Garris, on May 4 2006, 07:48 PM, said:
There is no doubting Atlanta's (and Georgia's) increasing economic might.
It's interesting that people are still moving there in droves based upon its good economic reputation but it looks like it's economy has slowed over the past few years. Here's an interesting article from the USA Today from Yesterday:
"Atlanta regularly overshadowed its Southern neighbors. "The Capital of the New South" was the most cosmopolitan city south of the Mason-Dixon line, one of the first with major league professional sports teams and host of the 1996 Summer Olympics.
Those were the good old days. The economic news of late has been almost all bad.
Two major automobile manufacturing plants will close by 2008 at a cost of 5,000 jobs. Delta Air Lines filed for bankruptcy last fall and is expected to eliminate 10,000 jobs by mid-2007.
Another local employer, BellSouth, laid off 1,500 managers in December and is being acquired by San Antonio-based AT&T. About 10,000 jobs, many of them here, are expected to be cut after the merger. Two Atlanta military bases, Fort McPherson and Fort Gillem, are closing, eliminating more than 5,000 civilian jobs.
Georgia has been one of the nation's fastest-growing states for a quarter-century. Atlanta, the state's economic engine, is a burgeoning metropolitan area that draws newcomers from all over the USA.
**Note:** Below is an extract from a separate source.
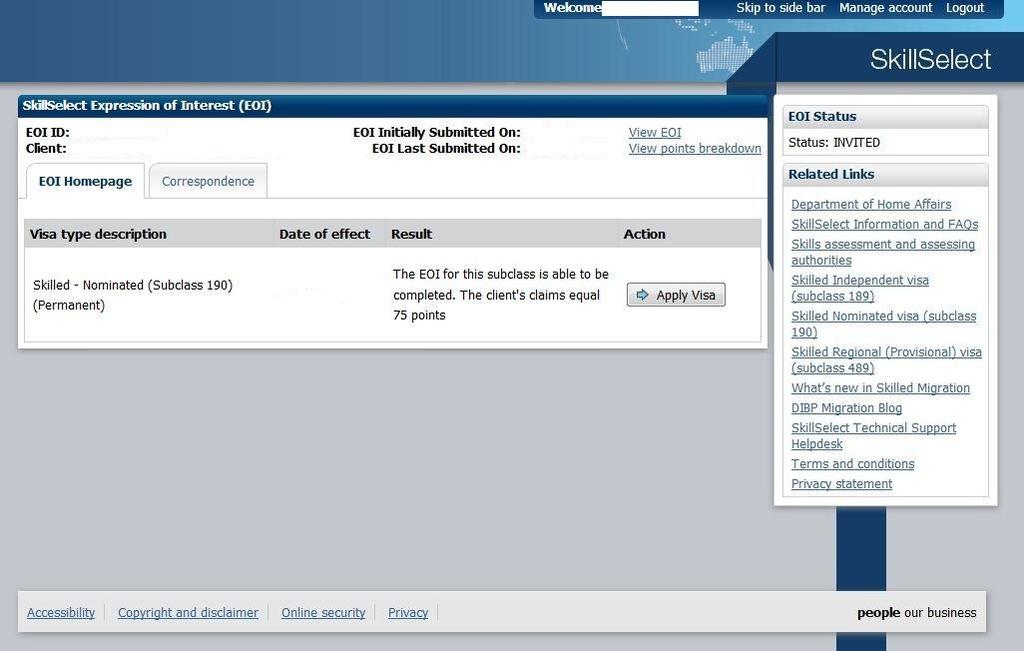Open Skilled Regional (Provisional) visa 489 link
Image resolution: width=1024 pixels, height=651 pixels.
(886, 352)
But population growth has not paid off financially for the Peach State: It ranks 49th among the states in per-capita income growth since 2000 — ahead only of Hurricane Katrina-battered Louisiana, according to a USA TODAY analysis of government data.
Georgia lost 2% of its income in the first half of this decade. The state has not generated enough new jobs, especially higher-paying ones, to keep pace with its growing population."